In respect of unmeritorious claims, whether made from prison, in detention or out in society, legislation already provides for certification of claims judged to be without foundation, and rejections of fresh claims deemed not to meet the fresh claims test. Such decisions do not take a long time because they are complicated. If all the papers are available, it takes around one hour at most to decide whether a case truly has no merit, or there is nothing ‘fresh’ in a fresh claim – applicant lawyers make these decisions every day. Similar decisions made by the Home Office appear to take a long time, not because officials take longer making the decisions, but because governments have not provided sufficient trained staff resources to make these decisions in a timely way, and insufficiency of administrative staff, poor record-keeping and poor IT precludes gaining rapid access to old files.  

 

The Plan also suggests speeding up judicial rejections, more specifically, to: 

Provide a quicker process for judges to take decisions on claims which the Home Office refuse without the right of appeal, reducing delays and costs from judicial reviews.

 

Again, there has not been a careful analysis of where delays come from. Judges do not cause delays. Judicial review is already a quick process. Judicial review judges might deal with 10 paper applications in a day, as refusals only require the briefest of reasons, as in ‘no merit’. Even oral permission hearings rarely take longer than half an hour unless a case brings a truly new legal argument or multiple appellants. The reason it takes months to obtain a decision on a permission application, rather than the week it used to take in the 2000s, is largely because of the deep cuts in administration and judicial resources in the MOJ. The procedures are already available – there just aren’t enough people to look at the applications.  

 

If what the Home Office means here is ‘the delay caused by an applicant having access to the judicial review process,’ the answer is the same. An urgent judicial review can be prepared, lodged, read and decided in a morning. With permission granted, a full judicial review might be listed for a morning’s hearing, which could be within a few days if the court had enough judges. The ‘delay’ does not come from the judicial review itself as a remedy, but from the administrative shortcomings in the administration of the relevant courts and tribunals, meaning that there are not enough judges available to carry out enough hearings to ensure the cases are progressed promptly.  

 

Just as with asylum decision-making and appeals, it may well be the case that some applicants make applications in order to delay their removal – but that has only occurred because delay has been the overriding feature of the asylum system since the early 1990s.
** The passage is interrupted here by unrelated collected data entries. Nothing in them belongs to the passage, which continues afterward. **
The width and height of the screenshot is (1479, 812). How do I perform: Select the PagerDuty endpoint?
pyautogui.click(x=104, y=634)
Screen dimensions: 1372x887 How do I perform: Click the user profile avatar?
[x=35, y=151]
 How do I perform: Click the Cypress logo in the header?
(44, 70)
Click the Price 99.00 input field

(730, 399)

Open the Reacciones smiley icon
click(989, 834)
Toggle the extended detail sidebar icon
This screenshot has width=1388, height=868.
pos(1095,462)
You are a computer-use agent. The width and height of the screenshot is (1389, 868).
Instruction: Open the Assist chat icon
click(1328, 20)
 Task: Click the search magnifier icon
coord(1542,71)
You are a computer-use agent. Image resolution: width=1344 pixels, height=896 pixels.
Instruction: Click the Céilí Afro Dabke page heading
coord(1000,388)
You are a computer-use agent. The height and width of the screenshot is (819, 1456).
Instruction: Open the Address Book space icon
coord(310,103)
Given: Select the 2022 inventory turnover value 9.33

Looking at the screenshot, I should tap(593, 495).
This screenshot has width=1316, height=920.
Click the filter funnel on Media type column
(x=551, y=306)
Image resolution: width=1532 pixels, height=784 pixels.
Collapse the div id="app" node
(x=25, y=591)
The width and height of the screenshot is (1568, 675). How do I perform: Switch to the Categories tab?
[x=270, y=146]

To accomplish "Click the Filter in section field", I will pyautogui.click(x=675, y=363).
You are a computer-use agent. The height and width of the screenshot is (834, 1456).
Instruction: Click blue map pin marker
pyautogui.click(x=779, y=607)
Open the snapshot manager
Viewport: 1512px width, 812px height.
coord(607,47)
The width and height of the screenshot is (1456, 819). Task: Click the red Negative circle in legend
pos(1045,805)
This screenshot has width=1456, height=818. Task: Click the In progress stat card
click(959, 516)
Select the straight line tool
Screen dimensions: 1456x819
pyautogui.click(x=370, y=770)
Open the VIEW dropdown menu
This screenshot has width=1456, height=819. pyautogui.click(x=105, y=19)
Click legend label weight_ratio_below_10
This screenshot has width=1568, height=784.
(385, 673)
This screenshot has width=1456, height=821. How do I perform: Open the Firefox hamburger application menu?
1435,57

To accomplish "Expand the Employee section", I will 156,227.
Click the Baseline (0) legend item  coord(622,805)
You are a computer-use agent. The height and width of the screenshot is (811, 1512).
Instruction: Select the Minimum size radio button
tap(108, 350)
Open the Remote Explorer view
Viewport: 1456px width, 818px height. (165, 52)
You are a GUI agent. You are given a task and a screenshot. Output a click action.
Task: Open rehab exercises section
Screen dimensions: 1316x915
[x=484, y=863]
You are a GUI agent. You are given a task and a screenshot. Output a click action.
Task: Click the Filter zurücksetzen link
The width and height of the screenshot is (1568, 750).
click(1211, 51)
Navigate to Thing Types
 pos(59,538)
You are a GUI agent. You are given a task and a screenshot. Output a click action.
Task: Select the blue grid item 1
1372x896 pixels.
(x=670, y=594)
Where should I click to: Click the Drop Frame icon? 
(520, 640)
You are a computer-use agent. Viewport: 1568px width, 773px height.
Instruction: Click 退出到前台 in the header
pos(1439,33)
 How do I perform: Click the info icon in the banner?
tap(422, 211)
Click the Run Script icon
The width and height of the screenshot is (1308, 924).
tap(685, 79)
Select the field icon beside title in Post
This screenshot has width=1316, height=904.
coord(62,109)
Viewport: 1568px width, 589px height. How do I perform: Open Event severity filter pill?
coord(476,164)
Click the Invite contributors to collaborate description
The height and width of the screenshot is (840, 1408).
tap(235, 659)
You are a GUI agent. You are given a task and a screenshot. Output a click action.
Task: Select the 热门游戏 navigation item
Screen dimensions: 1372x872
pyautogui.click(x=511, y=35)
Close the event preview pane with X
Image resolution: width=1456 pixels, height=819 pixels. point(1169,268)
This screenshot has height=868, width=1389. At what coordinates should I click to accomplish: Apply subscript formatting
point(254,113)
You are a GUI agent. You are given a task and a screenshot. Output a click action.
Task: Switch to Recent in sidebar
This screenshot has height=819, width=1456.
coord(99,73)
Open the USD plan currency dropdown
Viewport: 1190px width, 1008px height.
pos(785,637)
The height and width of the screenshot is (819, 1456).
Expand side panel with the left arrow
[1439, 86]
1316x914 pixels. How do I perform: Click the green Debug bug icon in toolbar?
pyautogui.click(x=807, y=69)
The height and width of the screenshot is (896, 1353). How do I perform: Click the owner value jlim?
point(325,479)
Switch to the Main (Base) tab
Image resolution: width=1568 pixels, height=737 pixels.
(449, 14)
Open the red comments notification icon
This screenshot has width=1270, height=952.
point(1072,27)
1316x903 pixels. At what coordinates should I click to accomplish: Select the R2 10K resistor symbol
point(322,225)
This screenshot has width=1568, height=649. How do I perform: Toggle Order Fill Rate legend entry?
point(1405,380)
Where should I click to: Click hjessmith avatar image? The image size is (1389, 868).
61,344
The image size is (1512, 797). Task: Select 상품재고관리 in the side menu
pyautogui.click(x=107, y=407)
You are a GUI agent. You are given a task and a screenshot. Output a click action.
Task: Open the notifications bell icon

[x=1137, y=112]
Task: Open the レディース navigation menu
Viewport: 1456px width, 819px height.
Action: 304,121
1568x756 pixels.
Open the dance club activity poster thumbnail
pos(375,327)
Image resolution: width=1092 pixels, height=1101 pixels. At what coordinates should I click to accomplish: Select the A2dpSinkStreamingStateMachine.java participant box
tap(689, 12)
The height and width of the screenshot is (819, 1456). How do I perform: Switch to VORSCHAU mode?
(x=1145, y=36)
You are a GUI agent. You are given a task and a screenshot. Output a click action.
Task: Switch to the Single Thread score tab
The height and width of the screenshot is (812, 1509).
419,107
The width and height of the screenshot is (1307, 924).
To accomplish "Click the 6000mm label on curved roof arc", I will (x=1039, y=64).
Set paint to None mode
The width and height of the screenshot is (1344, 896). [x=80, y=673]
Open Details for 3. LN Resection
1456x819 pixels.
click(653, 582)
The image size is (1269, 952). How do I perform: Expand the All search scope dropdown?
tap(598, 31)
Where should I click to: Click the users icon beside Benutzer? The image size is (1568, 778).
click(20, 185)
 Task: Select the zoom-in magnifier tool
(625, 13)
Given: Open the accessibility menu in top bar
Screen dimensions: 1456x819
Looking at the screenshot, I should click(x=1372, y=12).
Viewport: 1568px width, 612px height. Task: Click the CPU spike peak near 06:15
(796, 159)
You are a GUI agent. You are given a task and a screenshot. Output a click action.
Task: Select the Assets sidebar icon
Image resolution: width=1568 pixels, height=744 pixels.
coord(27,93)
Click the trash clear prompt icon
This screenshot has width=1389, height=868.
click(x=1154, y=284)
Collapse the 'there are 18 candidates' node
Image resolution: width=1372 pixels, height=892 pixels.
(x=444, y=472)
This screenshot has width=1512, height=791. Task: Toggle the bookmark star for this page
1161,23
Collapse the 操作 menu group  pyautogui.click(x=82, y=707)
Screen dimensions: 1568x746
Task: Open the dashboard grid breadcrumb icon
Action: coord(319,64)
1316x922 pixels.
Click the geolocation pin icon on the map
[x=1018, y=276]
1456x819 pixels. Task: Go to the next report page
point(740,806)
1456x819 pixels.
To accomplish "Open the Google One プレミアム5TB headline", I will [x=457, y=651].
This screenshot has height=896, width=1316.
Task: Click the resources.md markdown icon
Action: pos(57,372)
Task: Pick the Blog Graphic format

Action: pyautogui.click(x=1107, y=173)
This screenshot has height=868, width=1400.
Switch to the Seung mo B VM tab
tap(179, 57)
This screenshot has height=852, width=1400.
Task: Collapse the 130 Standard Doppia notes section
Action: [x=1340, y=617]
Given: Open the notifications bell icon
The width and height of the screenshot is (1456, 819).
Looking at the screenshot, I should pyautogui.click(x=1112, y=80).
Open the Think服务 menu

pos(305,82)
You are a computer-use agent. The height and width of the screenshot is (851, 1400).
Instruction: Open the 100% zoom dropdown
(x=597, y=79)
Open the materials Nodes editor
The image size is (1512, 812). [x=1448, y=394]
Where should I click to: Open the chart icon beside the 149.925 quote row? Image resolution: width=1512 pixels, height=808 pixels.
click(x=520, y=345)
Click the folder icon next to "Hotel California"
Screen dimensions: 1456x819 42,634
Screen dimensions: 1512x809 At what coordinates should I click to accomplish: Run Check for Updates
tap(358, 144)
The remedy for that is to ensure that there are sufficient administrative and judicial resources to deal with applications, appeals and judicial reviews promptly and according to law, and to institute a reliable, effective internal system for promptly responding when things go wrong, not to try to solve the problem with skimpy processes.  

 

Conclusion

 

The Plan implies that the availability of legal remedies for migrants is also effectively a cause or driver of criminal people-smuggling, overstaying and so on. At best this would require a long chain of causation with many weak links in it. But, worse, the Plan implies that Britain’s proud reputation for the rule of law and access to justice is a disadvantage, giving rise to unintended and regrettable consequences. This is a profound mistake. The rule of law and access to justice are rightly regarded as cornerstones of UK democracy. This means that the UK is genuinely attractive to foreign people as a place where the rule of law prevails: attractive to the whole gamut of foreign people from billionaires and capitalists through ordinary citizens all the way to asylum-seekers. We should be sternly anxious to preserve this, and not cast it away as part of a misguided attempt to fight a particular type of crime, or stop a relatively small number of irregular arrivals claiming asylum in the UK. The availability of legal remedies for migrants serves a wider and grander purpose not to be chipped away to serve short-term and badly-thought-out objectives.